The Oylers and Spitalfields

 

Photo from Spitalfields Market.

Historic Spitalfields Market has been a trading site in London since the 1600s. Various generations of the Oyler family have sold produce at the old market from the mid 1800s. While my own connection to this branch of the family is distant, I know there are others out there who are more recent descendants from Thomas Pettit Oyler and his heirs. There's a great photo from 1910 showing the name Potter Oyler on the outside of Spitalfields Market (I don't have the digital rights to post it on the blog), and it looks like there was a Potter Oyler Ltd operating at Spitalfields up to 1990.

Thomas Pettit Oyler married Elizabeth Potter in Kent in 1817. They had at five daughters - Caroline, Mary, Frances Matilda, Elisabeth, and Harriet - and one son Potter Samuel Oyler. Thomas and Elizabeth moved from Kent to Shoreditch in the early 1830s. Elizabeth died in 1840, and Thomas in 1842.

Potter Samuel Oyler was born in 1821 in Sandhurst, Kent. In 1841, he married Mary Ann Hales, the granddaughter of a grocer, in Shoreditch, and they had nine children. Potter and family appear in the 1851 England Census, living at 8 Fashion Street in Spitalfields.

Ancestry. 1851 England Census.

By 1861, the family was at 33 and 34 Commercial Street, and Potter is listed as a fruit salesman. His oldest sons, Thomas P. and George Oyler, ages 15 and 13, are listed as assistant salesmen. They would later take over the business with their mother after Potter's death in 1868 (for a copy of the will of Potter Samuel Oyler and Mary Ann Hales Oyler, see this page on Rootsweb posted by a descendant of Thomas Pettit Oyler).

Ancestry. 1861 England Census.
The Standard. 28 Mar 1871.

In the 1871 England Census, Mary Ann is listed at 27 Commercial Street in Spitalfields as a fruit saleswoman with her children.
Ancestry. 1871 England Census.

The Oylers invested in property, and according to the survey of London, in 1879 Thomas P. and brother George Oyler built St. James' Chambers a dormitory house that had 420 lodgers. In 1880, they rebuilt 199 and 201 Poplar High Street, and later 203-207 Poplar High Street. Mary Ann Oyler died in 1886, her daughters married fruit salesmen from the area near Spitalfields. One son William operated the Bridge House tavern.

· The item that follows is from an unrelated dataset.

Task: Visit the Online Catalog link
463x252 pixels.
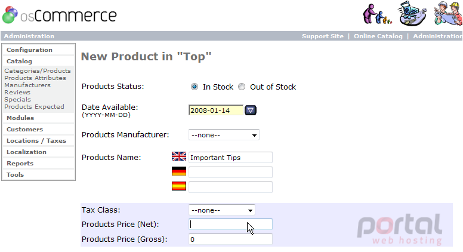Action: pyautogui.click(x=378, y=36)
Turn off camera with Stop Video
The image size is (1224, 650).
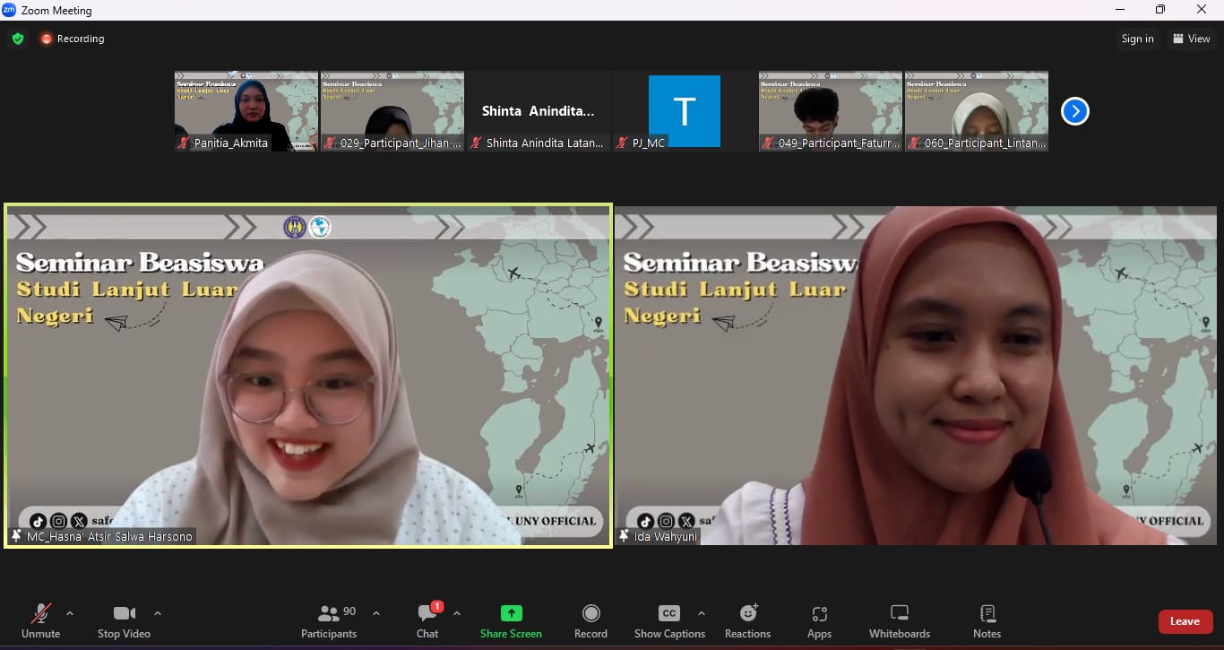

Thomas Potter and George, operating as "T. and G. Oyler" appear in the England newspapers with various interests, from owning The Swan pub on Great Dover street, a fruit business at Spitalfields Market, and sourcing fruit and produce from Kent and other locations. It looks like the building where the Swan pub was located no longer exists, but The Roebuck is a historic pub nearby that could be worth a visit.

A cool item is this photo of an old market token labeled P. Oyler, Spitalfields. According to a Google search, the tokens were used by wholesalers and retailers to track deposits on returned containers and work done by porters. The tokens served as a receipt and prevented fraud.
Source: eBay.

Branches of the family descending from George Oyler carried on the family business and maintained a connection to Spitalfields Market into recent decades. This is a fascinating bit of history and I'll try to check out the Spitalfields Market area when I'm in London again next month.